Segment Start: PAGE EXCERPT
One pro-tip: hold down shift when you click Launch. Cobalt Strike will keep the dialog open allowing you to quickly try another username and password combination. I repeat this process until something works.
To mass exploit Windows systems, I do the same thing, except I use psexec to get my Windows accesses. When you launch psexec in Cobalt Strike, I recommend that you set it up to deliver a Beacon payload. This is Cobalt Strike’s asynchronous payload and it’s very resilient to network latency and other interruptions. You will have no shortage of either of these in the beginning of a CCDC event.
Now at this point, you should have access to some Windows and UNIX systems on all teams. The next task is to lay down persistence on these systems. This is the part I script with Cortana.
UNIX systems are easy to work with in Cortana. Cortana provides functions to issue commands and upload files through a shell. When I built these functions, I did my best to make sure each command happens in order before proceeding on to the next step. UNIX persistence scripted with these commands tends to work reliably. To build UNIX persistence scripts and backdoor droppers, I borrow heavily from int128’s infect.cna script.
What about Windows persistence? This is a sad tale of woe. In 2012 and 2013, I would use Cortana to script my Windows persistence through Meterpreter. Last year, Meterpreter would consistently crash when I issued all of my persistence commands to it. Stuck in a pickle, I put together an emergency API to automate a few things in Beacon. This API isn’t a substitute for a real Beacon scripting API (it’s coming!), but it worked in a pinch.
Segment End: PAGE EXCERPT
Segment Start: LISTED RECORDS
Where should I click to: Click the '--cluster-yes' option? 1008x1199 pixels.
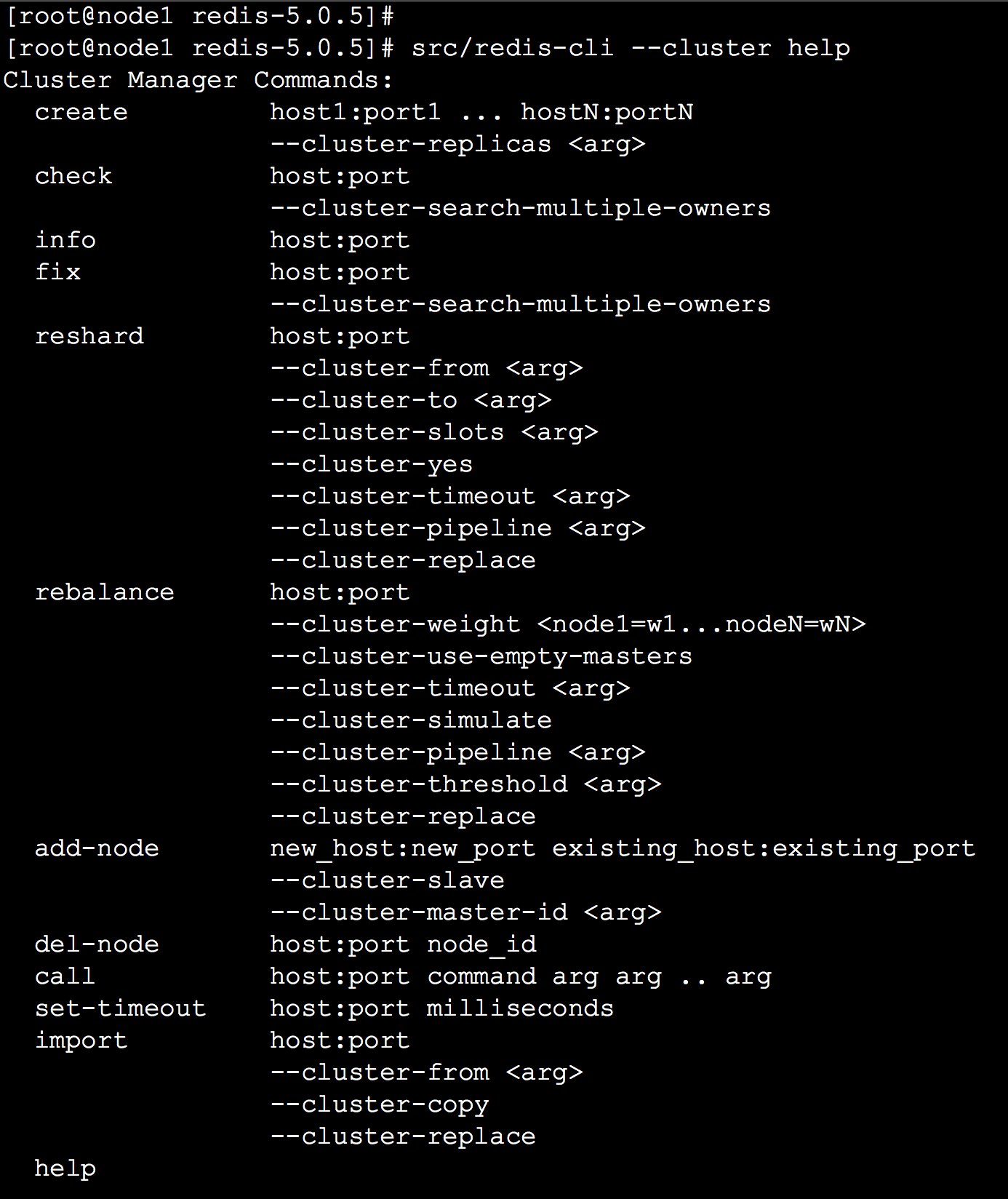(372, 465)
Segment End: LISTED RECORDS
Segment Start: LISTED RECORDS
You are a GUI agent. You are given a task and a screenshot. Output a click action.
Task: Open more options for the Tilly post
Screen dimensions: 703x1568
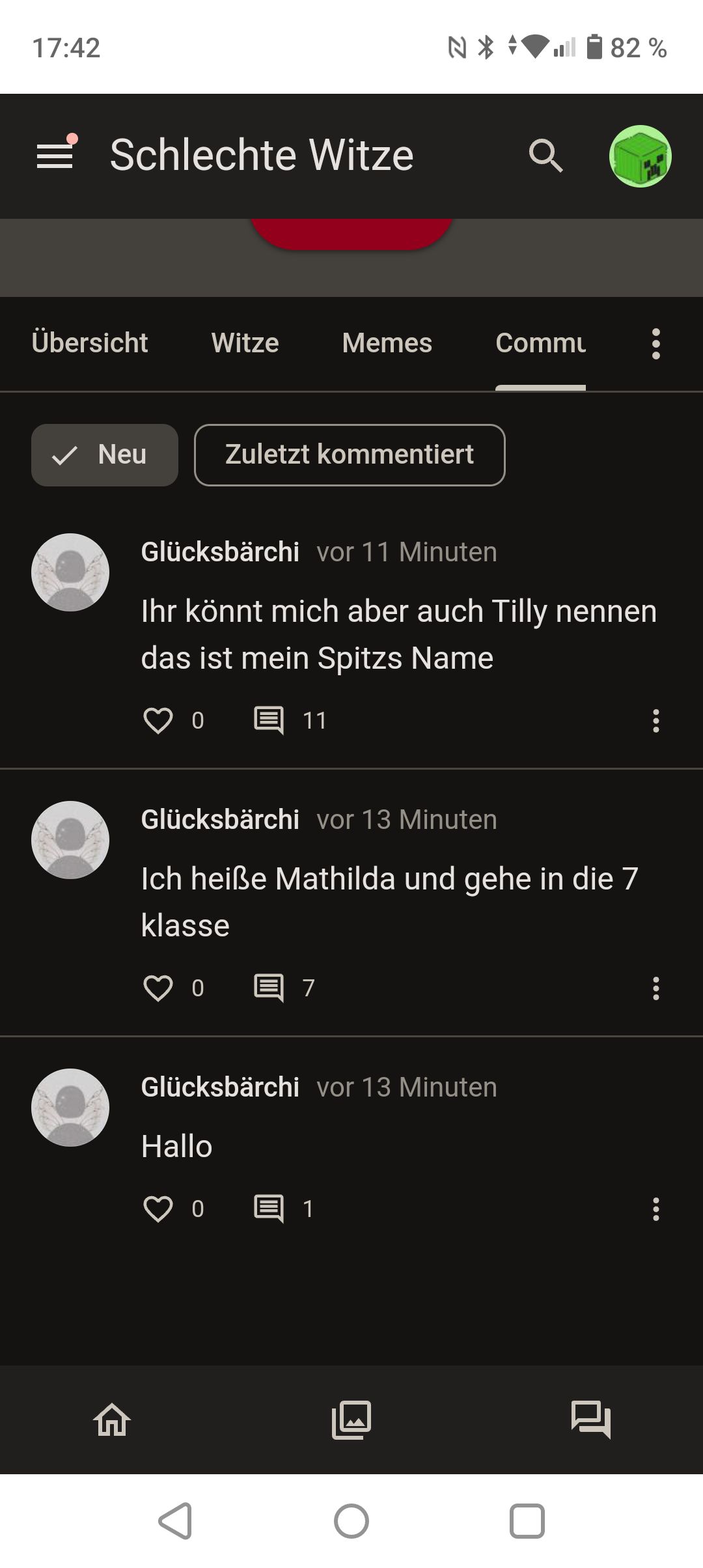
Segment End: LISTED RECORDS
Segment Start: LISTED RECORDS
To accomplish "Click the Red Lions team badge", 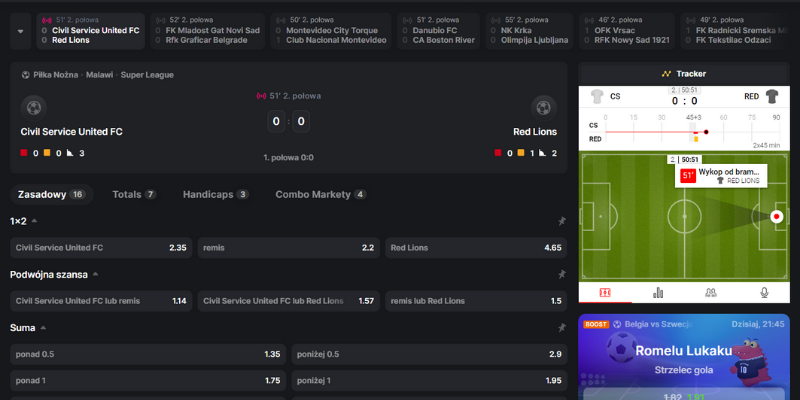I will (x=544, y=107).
Segment End: LISTED RECORDS
▶ [QUESTIONS]:
[A] List every piece of software, payload, or script named in the page excerpt about CCDC access and persistence.
[B] According to the page excerpt about CCDC access and persistence, what did Meterpreter do last year when all of the persistence commands were issued to it?
[C] Continue the page excerpt about CCDC access and persistence from where it stops.
None of the entries are needed for this work.

▶ [ANSWERS BY ITEM NUMBER]:
[A]
- Cobalt Strike
- psexec
- Beacon
- Cortana
- Meterpreter
- infect.cna

[B] It consistently crashed.

[C]
This emergency API allows a script to task Beacon to execute commands, upload files, and timestomp files. Beacon executes each of its task in one thread and it doesn’t move on to the next task until the previous task has had reasonable time to complete. This makes it easy to build a very reliable persistence script through Beacon. I wrote a blog post on this emergency API two weeks ago.
Another key to success is good infrastructure. I never know what to expect at a CCDC event. If the event is isolated from the internet, I make do with binding multiple IP addresses to my team server Linux boxes in red space. If the competition systems have internet access, I leverage Amazon’s EC2 quite heavily. I’ve seen some teams, knowing this factoid, block all of Amazon’s space. I think this is outside the spirit of the competition, but that’s white cell’s call and not mine. When I setup infrastructure in EC2, I tend to follow the team server organization scheme described in my infrastructure for on-going red team operations post.
And, that’s the process I use. If you’re curious about what the first hour looks like on my end, here’s my screen recording from RIT SPARSA’s ISTS event two weeks ago. In it, you’ll see the opening salvo and then my process to account for accesses, fix my scripts on the fly, and work to get into systems that I wasn’t able to get access to initially.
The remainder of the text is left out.